More on Fulling with Front Loaders

2 Jan 2013
Handwoven Magazine Ask Madelyn
HAVE A QUESTION?
OUR EDITOR HAS THE ANSWER

madelynv@interweave.com

Note to readers:

 

After the email asking about fulling in top vs front loaders, I received some informative feedback.

 

Madelyn,

 

I'm a different Margaret than the one asking the question about fulling. I have a top loading washer with a glass top and it is very interesting to watch the wash. It is a high efficient washer (HE) which uses much less water and much less detergent, bleach, etc., than the old ones. It is unbelievable that the clothes get clean with the small amount of water used—hence the "interesting" in watching it wash. Just wanted you to know.
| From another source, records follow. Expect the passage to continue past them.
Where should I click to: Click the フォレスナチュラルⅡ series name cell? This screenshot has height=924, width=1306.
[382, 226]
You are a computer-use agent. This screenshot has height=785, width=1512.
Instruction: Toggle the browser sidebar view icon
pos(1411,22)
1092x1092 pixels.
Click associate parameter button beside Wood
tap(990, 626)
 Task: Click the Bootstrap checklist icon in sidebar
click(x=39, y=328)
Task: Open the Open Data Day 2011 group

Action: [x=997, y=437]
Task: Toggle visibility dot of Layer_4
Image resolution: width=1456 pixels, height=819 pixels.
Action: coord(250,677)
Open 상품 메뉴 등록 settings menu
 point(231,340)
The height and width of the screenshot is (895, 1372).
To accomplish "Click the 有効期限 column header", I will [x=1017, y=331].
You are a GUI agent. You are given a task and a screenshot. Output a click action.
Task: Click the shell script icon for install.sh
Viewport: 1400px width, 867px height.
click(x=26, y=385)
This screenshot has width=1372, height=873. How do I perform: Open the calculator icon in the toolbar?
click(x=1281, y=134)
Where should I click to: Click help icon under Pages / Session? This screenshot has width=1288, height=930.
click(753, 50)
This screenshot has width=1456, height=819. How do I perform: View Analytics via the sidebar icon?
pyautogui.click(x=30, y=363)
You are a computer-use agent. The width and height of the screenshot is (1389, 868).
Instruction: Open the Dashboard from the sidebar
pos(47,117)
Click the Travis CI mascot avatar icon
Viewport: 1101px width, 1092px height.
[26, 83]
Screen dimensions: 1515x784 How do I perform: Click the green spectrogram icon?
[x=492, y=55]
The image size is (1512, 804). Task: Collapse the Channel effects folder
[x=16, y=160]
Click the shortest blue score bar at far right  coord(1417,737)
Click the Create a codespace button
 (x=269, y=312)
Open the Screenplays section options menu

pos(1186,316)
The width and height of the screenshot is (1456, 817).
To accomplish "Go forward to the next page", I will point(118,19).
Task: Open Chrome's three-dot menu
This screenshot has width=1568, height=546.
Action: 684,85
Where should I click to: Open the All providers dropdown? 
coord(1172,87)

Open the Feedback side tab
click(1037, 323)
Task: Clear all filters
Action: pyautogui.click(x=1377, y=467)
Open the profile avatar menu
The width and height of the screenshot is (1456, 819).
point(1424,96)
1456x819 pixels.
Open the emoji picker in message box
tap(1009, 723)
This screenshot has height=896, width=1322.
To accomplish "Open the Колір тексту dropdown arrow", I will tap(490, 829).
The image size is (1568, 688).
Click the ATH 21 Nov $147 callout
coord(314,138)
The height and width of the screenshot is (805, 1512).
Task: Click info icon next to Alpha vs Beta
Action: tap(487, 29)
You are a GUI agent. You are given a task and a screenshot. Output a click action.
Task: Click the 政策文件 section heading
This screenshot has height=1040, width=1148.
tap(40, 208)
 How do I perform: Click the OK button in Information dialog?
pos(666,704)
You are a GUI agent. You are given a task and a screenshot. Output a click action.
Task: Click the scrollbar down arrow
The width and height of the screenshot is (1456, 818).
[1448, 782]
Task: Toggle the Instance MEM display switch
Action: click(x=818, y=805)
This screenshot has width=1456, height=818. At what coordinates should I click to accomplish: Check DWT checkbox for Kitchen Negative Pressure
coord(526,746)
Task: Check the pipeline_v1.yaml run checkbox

Thanks for your column.

 

—Margaret

 

 

Madelyn,

 

If you look at the action of a front loader, you will see that it does not appear to agitate at all. My Maytag has a rolling motion, not the up and down and spin agitation of the top loaders. You can truly do an equivalent of a handwash in them. I have yet to felt a sweater with it and use it for cleaning vintage crochet work and deconstructed silk ties. I am about to hook up an old top loader as a secondary washer just for fiber work. You can wash raw wool, bypassing the agitation cycle. You can use it for more control on fulling. I will use it for dye experiments. These are two different tools with different qualities. 

—Joan

 

 

Madelyn, 

Front loading washers are GREAT for fulling handwoven fabric! I have only owned front loaders since 1962. You can open them any time you want during a cycle although the process does vary with the brand of washer. My first one, back in the 1960s was a Westinghouse which had a wait time for the machine to unlock after hitting the stop control. It was about a 4 minute wait which wasn't too bad. After the Westinghouse I had a Maytag and currently have a Bosch, both of which open without a waiting period of that duration. No, the water will not fall out! The front loading tubs are designed with a bit of a backward tilt and since they are a low water machine there is no problem. This is a great factor if you are a city dweller and must pay for your water supply. The fulling process in the front loader gives a more even fulling of fabrics— think of the tumbling motion of the washing tub in this model. The tumbling motion is why this model also is rated much higher in cleaning ability than top loading machines. I would never consider a top loading machine for several other reasons: clothing gets easily tangled, the agitator causes more wear on fabrics, the cost of the water and detergent (more detergent is needed in top washers). You would love a front loading machine!